Aim of the task
Reproduce the following material verbatim and in its entirety.

Data supplied
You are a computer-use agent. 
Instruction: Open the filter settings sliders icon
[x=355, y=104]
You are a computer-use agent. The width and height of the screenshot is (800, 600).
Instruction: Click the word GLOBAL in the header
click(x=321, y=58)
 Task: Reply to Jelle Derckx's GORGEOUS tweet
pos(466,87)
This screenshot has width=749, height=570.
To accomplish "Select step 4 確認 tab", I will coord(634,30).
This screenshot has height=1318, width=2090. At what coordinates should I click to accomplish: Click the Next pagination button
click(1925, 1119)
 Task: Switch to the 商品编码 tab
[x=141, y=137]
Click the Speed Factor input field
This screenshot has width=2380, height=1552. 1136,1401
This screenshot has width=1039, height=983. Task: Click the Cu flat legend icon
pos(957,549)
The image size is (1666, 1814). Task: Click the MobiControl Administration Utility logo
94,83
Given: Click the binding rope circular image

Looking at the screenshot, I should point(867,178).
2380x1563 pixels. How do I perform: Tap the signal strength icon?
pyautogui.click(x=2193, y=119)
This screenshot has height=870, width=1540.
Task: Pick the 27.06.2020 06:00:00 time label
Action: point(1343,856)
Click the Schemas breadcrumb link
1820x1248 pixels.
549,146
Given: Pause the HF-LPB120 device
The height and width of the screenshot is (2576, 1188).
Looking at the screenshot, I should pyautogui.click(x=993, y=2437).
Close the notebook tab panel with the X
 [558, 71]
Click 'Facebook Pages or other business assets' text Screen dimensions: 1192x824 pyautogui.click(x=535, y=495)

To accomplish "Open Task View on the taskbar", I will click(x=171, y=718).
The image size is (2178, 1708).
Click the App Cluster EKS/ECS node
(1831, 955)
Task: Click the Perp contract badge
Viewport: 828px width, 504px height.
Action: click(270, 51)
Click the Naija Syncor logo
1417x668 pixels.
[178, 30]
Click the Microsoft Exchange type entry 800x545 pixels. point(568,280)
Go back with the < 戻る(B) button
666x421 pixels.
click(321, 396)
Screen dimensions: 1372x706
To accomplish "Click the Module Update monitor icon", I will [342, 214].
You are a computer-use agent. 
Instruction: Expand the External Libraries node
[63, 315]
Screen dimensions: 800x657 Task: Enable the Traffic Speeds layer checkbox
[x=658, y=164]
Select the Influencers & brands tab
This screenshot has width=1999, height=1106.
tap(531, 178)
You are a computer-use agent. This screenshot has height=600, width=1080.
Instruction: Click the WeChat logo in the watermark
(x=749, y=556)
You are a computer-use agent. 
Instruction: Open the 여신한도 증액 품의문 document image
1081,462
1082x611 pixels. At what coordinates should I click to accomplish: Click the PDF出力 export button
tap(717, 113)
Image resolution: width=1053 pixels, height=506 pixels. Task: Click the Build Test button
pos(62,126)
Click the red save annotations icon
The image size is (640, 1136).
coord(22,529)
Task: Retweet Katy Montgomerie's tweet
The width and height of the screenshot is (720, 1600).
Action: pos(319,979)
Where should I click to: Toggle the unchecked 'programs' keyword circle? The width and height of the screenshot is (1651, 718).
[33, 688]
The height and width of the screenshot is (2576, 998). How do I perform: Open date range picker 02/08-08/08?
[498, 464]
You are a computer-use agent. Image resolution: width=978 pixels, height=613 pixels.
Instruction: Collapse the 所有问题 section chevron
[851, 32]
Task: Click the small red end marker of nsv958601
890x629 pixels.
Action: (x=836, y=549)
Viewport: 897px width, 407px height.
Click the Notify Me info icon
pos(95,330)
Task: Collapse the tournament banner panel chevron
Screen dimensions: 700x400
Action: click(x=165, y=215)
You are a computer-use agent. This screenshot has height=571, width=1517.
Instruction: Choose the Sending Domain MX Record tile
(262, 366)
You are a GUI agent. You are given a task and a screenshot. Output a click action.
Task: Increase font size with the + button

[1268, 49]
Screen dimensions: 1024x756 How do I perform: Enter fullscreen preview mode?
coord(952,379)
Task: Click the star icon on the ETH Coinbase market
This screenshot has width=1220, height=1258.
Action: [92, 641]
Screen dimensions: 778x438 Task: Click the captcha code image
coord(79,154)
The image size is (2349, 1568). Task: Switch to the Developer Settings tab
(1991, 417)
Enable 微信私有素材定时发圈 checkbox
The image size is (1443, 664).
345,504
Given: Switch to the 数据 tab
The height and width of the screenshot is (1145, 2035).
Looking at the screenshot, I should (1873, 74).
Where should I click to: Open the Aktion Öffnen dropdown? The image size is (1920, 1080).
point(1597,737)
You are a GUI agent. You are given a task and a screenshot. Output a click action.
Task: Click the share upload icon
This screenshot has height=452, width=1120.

Response to the task
You are a computer-use agent. 
Instruction: Open the filter settings sliders icon
[x=355, y=104]
You are a computer-use agent. The width and height of the screenshot is (800, 600).
Instruction: Click the word GLOBAL in the header
click(x=321, y=58)
 Task: Reply to Jelle Derckx's GORGEOUS tweet
pos(466,87)
This screenshot has width=749, height=570.
To accomplish "Select step 4 確認 tab", I will coord(634,30).
This screenshot has height=1318, width=2090. At what coordinates should I click to accomplish: Click the Next pagination button
click(1925, 1119)
 Task: Switch to the 商品编码 tab
[x=141, y=137]
Click the Speed Factor input field
This screenshot has width=2380, height=1552. 1136,1401
This screenshot has width=1039, height=983. Task: Click the Cu flat legend icon
pos(957,549)
The image size is (1666, 1814). Task: Click the MobiControl Administration Utility logo
94,83
Given: Click the binding rope circular image

Looking at the screenshot, I should point(867,178).
2380x1563 pixels. How do I perform: Tap the signal strength icon?
pyautogui.click(x=2193, y=119)
This screenshot has height=870, width=1540.
Task: Pick the 27.06.2020 06:00:00 time label
Action: point(1343,856)
Click the Schemas breadcrumb link
1820x1248 pixels.
549,146
Given: Pause the HF-LPB120 device
The height and width of the screenshot is (2576, 1188).
Looking at the screenshot, I should pyautogui.click(x=993, y=2437).
Close the notebook tab panel with the X
 [558, 71]
Click 'Facebook Pages or other business assets' text Screen dimensions: 1192x824 pyautogui.click(x=535, y=495)

To accomplish "Open Task View on the taskbar", I will click(x=171, y=718).
The image size is (2178, 1708).
Click the App Cluster EKS/ECS node
(1831, 955)
Task: Click the Perp contract badge
Viewport: 828px width, 504px height.
Action: click(270, 51)
Click the Naija Syncor logo
1417x668 pixels.
[178, 30]
Click the Microsoft Exchange type entry 800x545 pixels. point(568,280)
Go back with the < 戻る(B) button
666x421 pixels.
click(321, 396)
Screen dimensions: 1372x706
To accomplish "Click the Module Update monitor icon", I will [342, 214].
You are a computer-use agent. 
Instruction: Expand the External Libraries node
[63, 315]
Screen dimensions: 800x657 Task: Enable the Traffic Speeds layer checkbox
[x=658, y=164]
Select the Influencers & brands tab
This screenshot has width=1999, height=1106.
tap(531, 178)
You are a computer-use agent. This screenshot has height=600, width=1080.
Instruction: Click the WeChat logo in the watermark
(x=749, y=556)
You are a computer-use agent. 
Instruction: Open the 여신한도 증액 품의문 document image
1081,462
1082x611 pixels. At what coordinates should I click to accomplish: Click the PDF出力 export button
tap(717, 113)
Image resolution: width=1053 pixels, height=506 pixels. Task: Click the Build Test button
pos(62,126)
Click the red save annotations icon
The image size is (640, 1136).
coord(22,529)
Task: Retweet Katy Montgomerie's tweet
The width and height of the screenshot is (720, 1600).
Action: pos(319,979)
Where should I click to: Toggle the unchecked 'programs' keyword circle? The width and height of the screenshot is (1651, 718).
[33, 688]
The height and width of the screenshot is (2576, 998). How do I perform: Open date range picker 02/08-08/08?
[498, 464]
You are a computer-use agent. Image resolution: width=978 pixels, height=613 pixels.
Instruction: Collapse the 所有问题 section chevron
[851, 32]
Task: Click the small red end marker of nsv958601
890x629 pixels.
Action: (x=836, y=549)
Viewport: 897px width, 407px height.
Click the Notify Me info icon
pos(95,330)
Task: Collapse the tournament banner panel chevron
Screen dimensions: 700x400
Action: click(x=165, y=215)
You are a computer-use agent. This screenshot has height=571, width=1517.
Instruction: Choose the Sending Domain MX Record tile
(262, 366)
You are a GUI agent. You are given a task and a screenshot. Output a click action.
Task: Increase font size with the + button

[1268, 49]
Screen dimensions: 1024x756 How do I perform: Enter fullscreen preview mode?
coord(952,379)
Task: Click the star icon on the ETH Coinbase market
This screenshot has width=1220, height=1258.
Action: [92, 641]
Screen dimensions: 778x438 Task: Click the captcha code image
coord(79,154)
The image size is (2349, 1568). Task: Switch to the Developer Settings tab
(1991, 417)
Enable 微信私有素材定时发圈 checkbox
The image size is (1443, 664).
345,504
Given: Switch to the 数据 tab
The height and width of the screenshot is (1145, 2035).
Looking at the screenshot, I should (1873, 74).
Where should I click to: Open the Aktion Öffnen dropdown? The image size is (1920, 1080).
point(1597,737)
You are a GUI agent. You are given a task and a screenshot. Output a click action.
Task: Click the share upload icon
This screenshot has height=452, width=1120.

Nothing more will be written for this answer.